━━━ DATA PROVIDED
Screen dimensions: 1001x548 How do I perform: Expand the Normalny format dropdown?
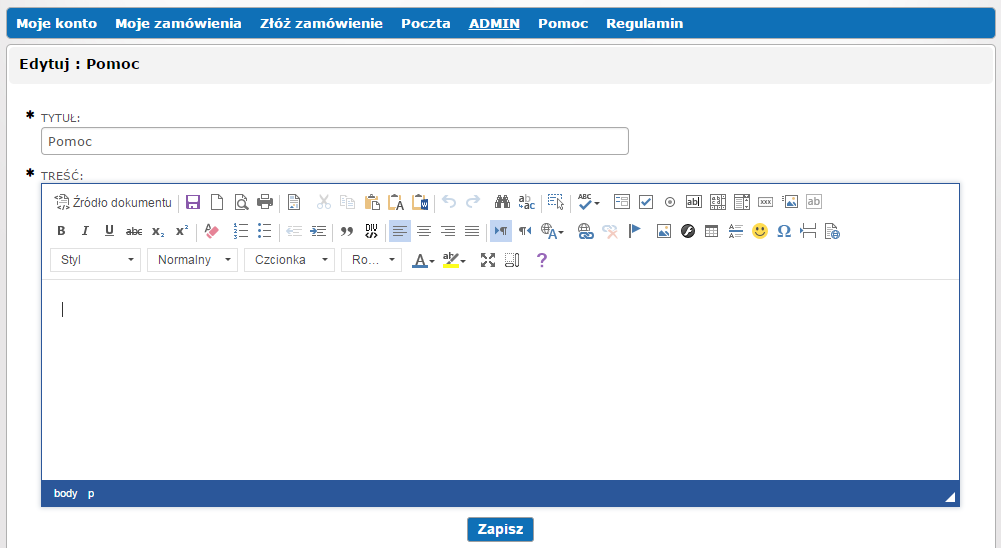tap(192, 260)

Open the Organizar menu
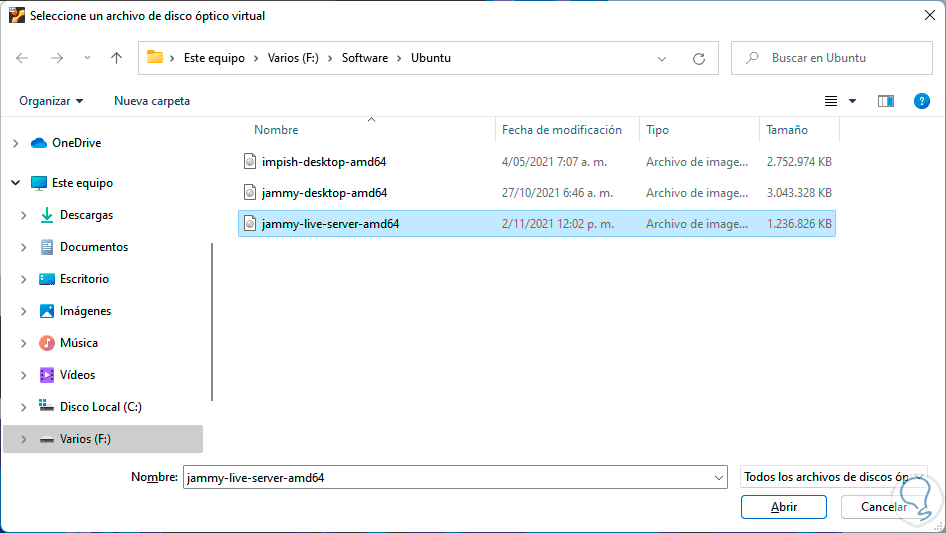pos(51,101)
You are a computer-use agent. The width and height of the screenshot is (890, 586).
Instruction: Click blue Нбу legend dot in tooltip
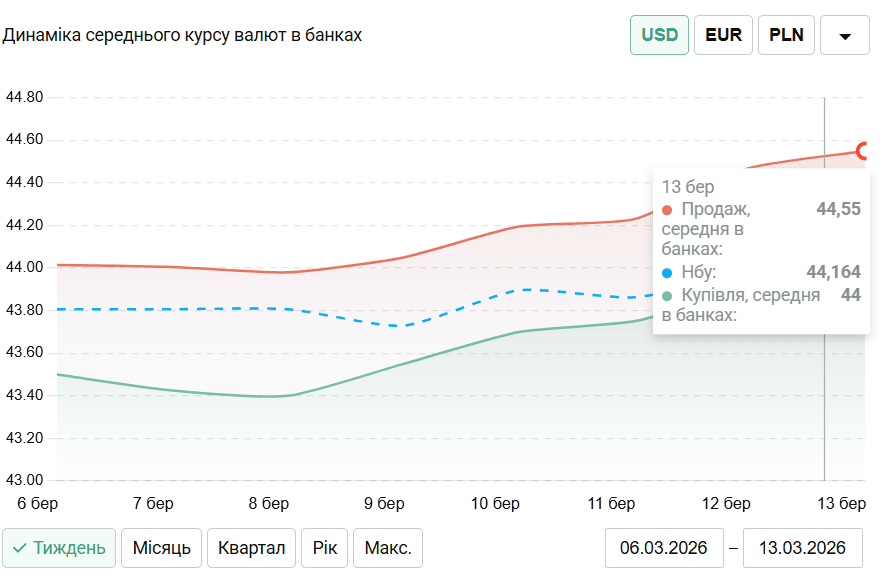667,272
━━━━━━
* _EXERCISE BRIEF_
Could you write out every line above exactly as it stands, with no images?

* _RESULT FOR THIS EXERCISE_
Screen dimensions: 1001x548 How do I perform: Expand the Normalny format dropdown?
tap(192, 260)

Open the Organizar menu
pos(51,101)
You are a computer-use agent. The width and height of the screenshot is (890, 586).
Instruction: Click blue Нбу legend dot in tooltip
667,272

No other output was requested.